Don't See Covid Pills As Driver Of Profit, Says Merck Partner Dr Reddy's
NDTV
Even as oral Covid pills from Pfizer Inc. and Merck are being hailed as game changers in the fight to curb the pandemic, generic drugmakers are getting a reality check that there may not be too much money on the table for them.
For a drugmaker licensed to produce Merck & Co.'s promising Covid-19 pill and sell Russia's Sputnik V shot, Dr Reddy's Laboratories Ltd. is surprisingly mellow about the rewards it expects from these medical breakthroughs even as virus waves continue to hit parts of the world.
"Covid portfolios are going to be short-lived," G.V. Prasad, its co-chairman and managing director said in an interview at the company's headquarters in of Hyderabad. "Life-cycles tend to be shorter, the opportunity will be very competitive, so I don't see Covid medicines as a driver of profit."
And this is despite Dr Reddy's, one of India's largest drugmakers, gearing to export Sputnik shots next year and expecting regulatory nod to produce Merck's antiviral drug molnupiravir within weeks.
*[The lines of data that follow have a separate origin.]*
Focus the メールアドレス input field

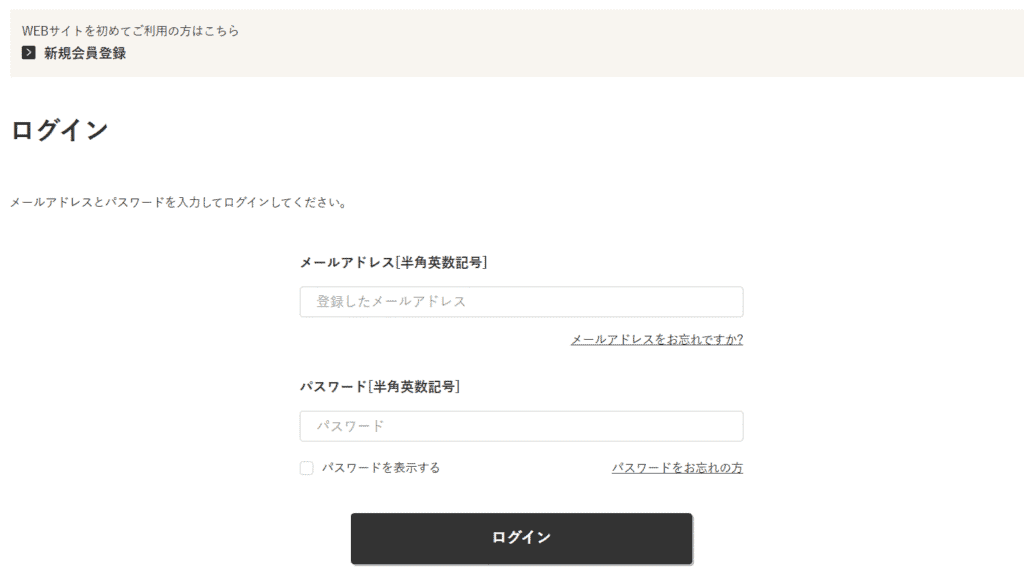pos(521,302)
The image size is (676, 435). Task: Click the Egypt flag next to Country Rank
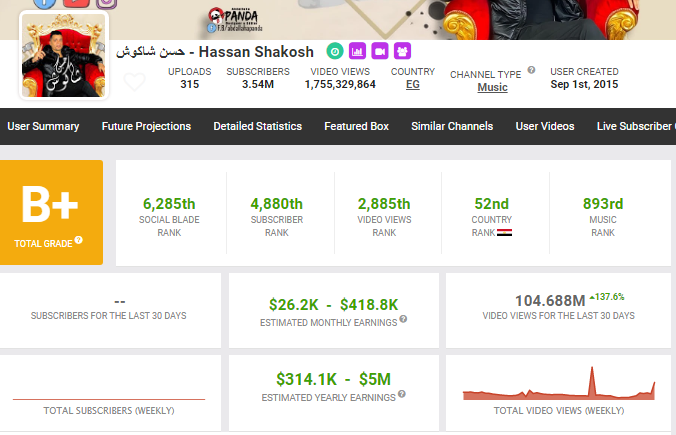coord(504,232)
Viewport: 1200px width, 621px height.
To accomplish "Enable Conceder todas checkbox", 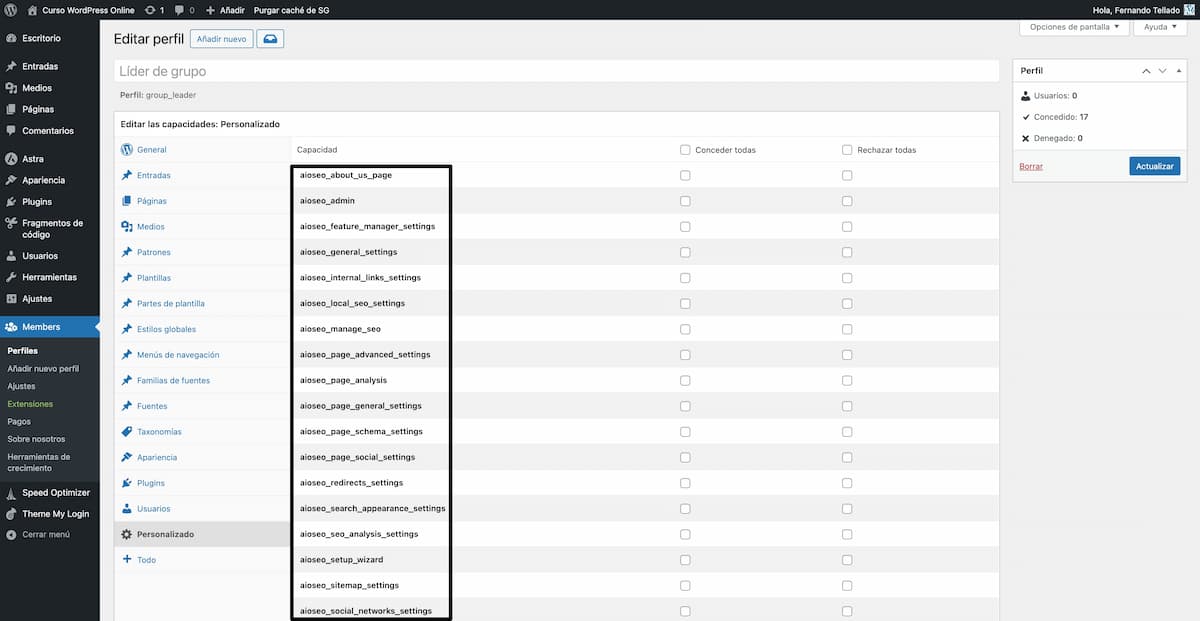I will [685, 148].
The reason: multiple licensees for the Merck drug will cap profits and manufacturing glitches for Sputnik have led to loss of precious time as the world's second-most populous nation was ramping up its inoculation drive.
Even as oral Covid pills from Pfizer Inc. and Merck are being hailed as game changers in the fight to curb the pandemic, generic drugmakers are getting a reality check that there may not be too much money on the table for them. With nearly every country eager to secure a drug stockpile -- the disease looks on course to becoming endemic -- the mounting pressure to ensure drug access is forcing innovators to sign a bevy of production pacts.